A new federal law, designed to protect young children from toxic lead, will impact hundreds of thousands of renovation projects in Florida, experts say — possibly raising costs for everything from kitchen upgrades to exterior painting.
The Renovation, Repair and Painting rule, which went into effect April 22, applies to almost all housing constructed before 1978 and to buildings where young children are likely to be present, such as day care centers and preschools.
Work crews, supervised by a certified lead renovator, must first test exterior and interior job sites for lead. If found, they then must do time-consuming preparation and leave homes and buildings spotless when finished. (Contractors for years have been required to use special practices if lead was discovered on a job, but nothing required them to test before starting renovations on most private homes.)
The U.S. Environmental Protection Agency, which drafted the regulation, estimates 400,000 Florida renovation projects will be affected annually.
Paint in residential homes is the primary target of the new law, although bathtubs and other fixtures in a home can contain lead. For years, lead was a standard ingredient in paint, used to brighten colors and extend wear. Lead was banned for residential use in 1978 after research found it could cause brain damage and learning disabilities in young children.

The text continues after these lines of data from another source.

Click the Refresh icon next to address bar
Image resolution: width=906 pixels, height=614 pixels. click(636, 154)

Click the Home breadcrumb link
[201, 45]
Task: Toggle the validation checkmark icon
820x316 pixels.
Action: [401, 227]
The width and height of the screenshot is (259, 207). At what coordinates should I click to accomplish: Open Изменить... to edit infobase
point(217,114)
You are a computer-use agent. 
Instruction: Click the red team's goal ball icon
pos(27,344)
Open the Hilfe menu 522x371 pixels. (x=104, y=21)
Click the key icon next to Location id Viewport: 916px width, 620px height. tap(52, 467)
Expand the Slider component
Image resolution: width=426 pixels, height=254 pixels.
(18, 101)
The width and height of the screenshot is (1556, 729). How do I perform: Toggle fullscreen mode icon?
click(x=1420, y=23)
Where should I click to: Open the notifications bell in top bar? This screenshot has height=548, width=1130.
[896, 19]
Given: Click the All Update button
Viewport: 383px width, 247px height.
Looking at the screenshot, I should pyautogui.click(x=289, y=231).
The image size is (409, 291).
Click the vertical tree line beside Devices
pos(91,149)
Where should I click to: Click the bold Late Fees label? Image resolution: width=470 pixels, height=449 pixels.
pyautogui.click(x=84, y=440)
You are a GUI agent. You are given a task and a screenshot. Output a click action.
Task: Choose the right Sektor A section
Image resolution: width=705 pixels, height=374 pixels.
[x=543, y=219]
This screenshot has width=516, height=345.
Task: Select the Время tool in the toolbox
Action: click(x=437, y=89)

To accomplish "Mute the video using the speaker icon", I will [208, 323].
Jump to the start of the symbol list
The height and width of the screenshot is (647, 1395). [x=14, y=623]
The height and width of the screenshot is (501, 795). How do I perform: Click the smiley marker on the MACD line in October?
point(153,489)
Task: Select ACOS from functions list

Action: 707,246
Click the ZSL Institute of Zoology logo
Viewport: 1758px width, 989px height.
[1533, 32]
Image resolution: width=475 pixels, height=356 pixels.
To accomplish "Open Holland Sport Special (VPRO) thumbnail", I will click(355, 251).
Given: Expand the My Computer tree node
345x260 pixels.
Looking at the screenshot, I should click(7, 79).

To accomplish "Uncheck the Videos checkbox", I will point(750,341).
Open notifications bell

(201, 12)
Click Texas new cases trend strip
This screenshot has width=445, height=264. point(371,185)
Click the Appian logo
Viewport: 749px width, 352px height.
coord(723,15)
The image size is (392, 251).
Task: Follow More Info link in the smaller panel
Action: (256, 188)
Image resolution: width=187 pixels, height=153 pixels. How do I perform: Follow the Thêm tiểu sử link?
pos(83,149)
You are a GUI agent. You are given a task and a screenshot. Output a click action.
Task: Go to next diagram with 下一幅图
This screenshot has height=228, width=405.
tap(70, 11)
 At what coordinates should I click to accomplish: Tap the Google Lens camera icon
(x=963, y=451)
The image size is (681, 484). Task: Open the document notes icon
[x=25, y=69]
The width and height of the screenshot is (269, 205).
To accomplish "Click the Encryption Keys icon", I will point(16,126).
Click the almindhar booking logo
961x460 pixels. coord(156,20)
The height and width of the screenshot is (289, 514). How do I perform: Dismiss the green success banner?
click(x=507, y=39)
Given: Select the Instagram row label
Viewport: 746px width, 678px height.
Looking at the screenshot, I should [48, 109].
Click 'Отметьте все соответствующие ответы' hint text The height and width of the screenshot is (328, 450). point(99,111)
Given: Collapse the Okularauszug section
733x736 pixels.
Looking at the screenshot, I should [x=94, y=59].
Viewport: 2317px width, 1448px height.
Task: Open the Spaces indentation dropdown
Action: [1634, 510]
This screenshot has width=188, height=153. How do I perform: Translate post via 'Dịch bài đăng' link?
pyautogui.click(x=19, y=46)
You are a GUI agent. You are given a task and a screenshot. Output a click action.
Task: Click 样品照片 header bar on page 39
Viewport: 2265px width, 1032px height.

The most common way youngsters get lead poisoning is through household paint and lead-contaminated dust, said Robert Anderson, lead poisoning prevention coordinator for the Palm Beach County Health Department. Hundreds of children younger than 6, the most at-risk group, test positive for high lead levels in Florida, with 274 new cases recorded statewide in 2008.
"Anyone living in a home built prior to 1978 should be worried," Anderson said. "Renovators should be following the rules and explaining them to (homeowners)."
The law requires homeowners to be given, and sign for, a "Renovation Right" lead hazard pamphlet before work begins. Construction employees must be certified as renovators through EPA-approved training every five years, at a cost of about $250 to $350. Contracting or construction firms also must register with the agency.
Coral Springs contractor Antonio Correal was at a facility in Fort Lauderdale recently for training that would qualify him to be the certified renovator on any of his job sites. He and about a dozen men suited up in paper coveralls and practiced sealing off doors with plastic sheeting.
Like most contractors, Correal isn't sure yet exactly how the new laws will change his business or his fees. But he imagines the cost for jobs like replacing windows, which involve interior and exterior construction, could go up as much as 20 percent.
The EPA estimated compliance would cost contractors $8 to $167 a job. In the beginning, however, expenses may be higher until the process is streamlined and the technology more advanced, said Seagull CEO Jim Stump.
"In the long term, it will become just the way we do business," said Stump, who runs one of five Florida EPA-accredited instruction programs. Seagull has trained about 3,000 to 5,000 renovators.
Tom Ricci, secretary/treasurer of BT Builders Inc. of Pompano Beach, said he is surprised more contractors haven't rushed to get a renovator certified. "This will have a significant impact," he said. "The contractors, from what I see, are not taking it seriously. But the EPA is."